First of all, they must have survived the impact. Laboratory tests have shown that frozen specimens of the Hypsibius dujardini species traveling at 3,000 km/h in a vacuum were fatally damaged when they hit the sand. However, they survived collisions of 2,600 km/h or less – and their ‘hard landing’ on the moon, unwanted or not, was much slower.

The surface of the moon is not protected against solar particles and cosmic rays, especially gamma rays, but here too the tardigrades could resist. In fact, Robert Wimmer-Schweingruber, professor at the University of Kiel in Germany, and his team showed that the doses of gamma rays hitting the moon’s surface were permanent but low compared to the doses mentioned above – 10 years of exposure to lunar gamma rays would correspond to a total dose of approximately 1 Gy.

But then there is the question of “life” on the moon. The tardigrades should be able to withstand a lack of water and temperatures ranging from -170 to -190°C during the lunar night and 100 to 120°C during the day. A Monday or night is long, just under 15 Earth days. The probe itself was not designed to withstand such extremes and even if it had not crashed, it would have ceased all operations after just a few Earth days.

Unfortunately for the tardigrades, they cannot overcome the lack of liquid water, oxygen and microalgae – they would never be able to reactivate, let alone reproduce. Their colonization of the moon is therefore impossible. Yet inactive specimens exist on lunar soil, and their presence raises ethical questions, as Matthew Silk, an ecologist at the University of Edinburgh, notes. Furthermore, at a time when space exploration is going in all directions, contaminating other planets could mean losing the chance to detect extraterrestrial life.

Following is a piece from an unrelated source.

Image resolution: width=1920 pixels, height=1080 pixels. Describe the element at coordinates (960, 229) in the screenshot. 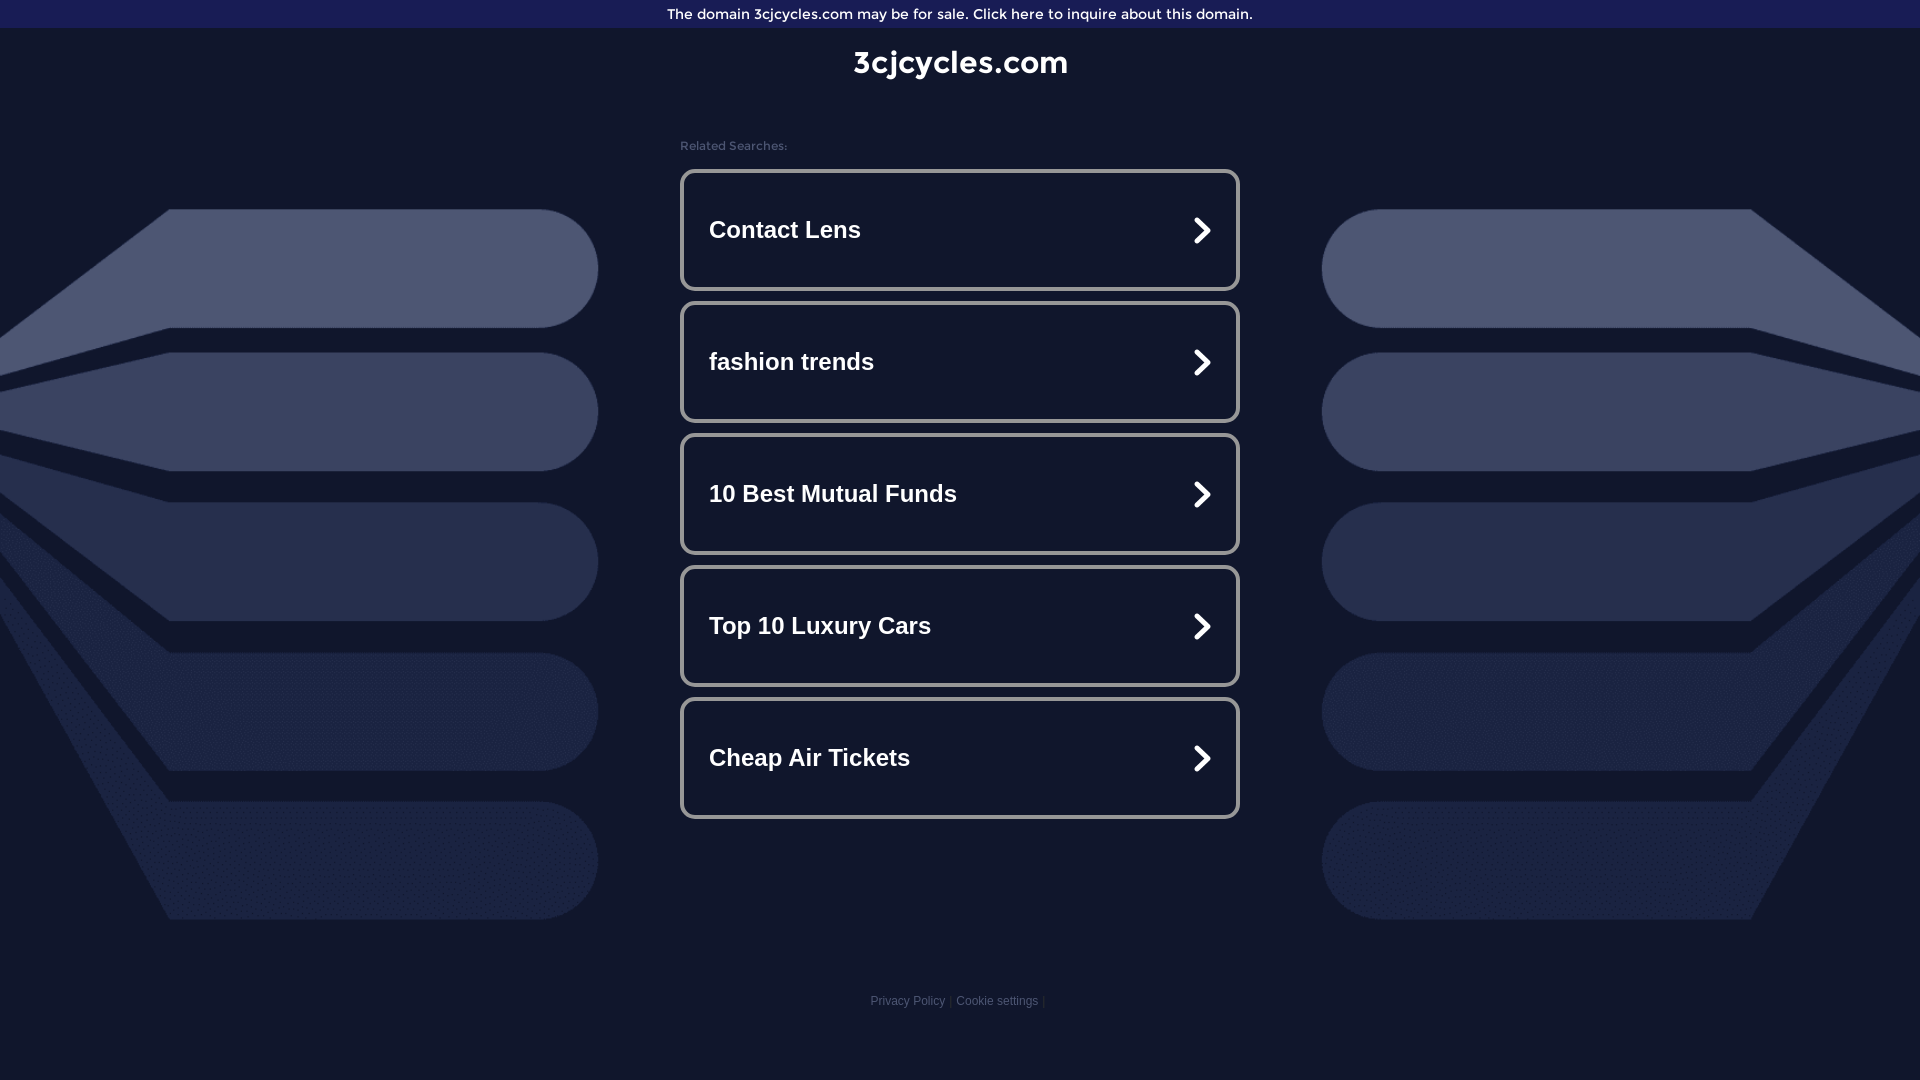

I see `'Contact Lens'` at that location.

The author thanks Emmanuelle Delagoutte and Cédric Hubas of the Muséum de Paris, and Robert Wimmer-Schweingruber of the University of Kiel, for their critical reading of the text and their advice.The conversation

Laurent Palka, conference leader, National Museum of Natural History (MNHN)

This article is republished from The Conversation under a Creative Commons license. Read the original article.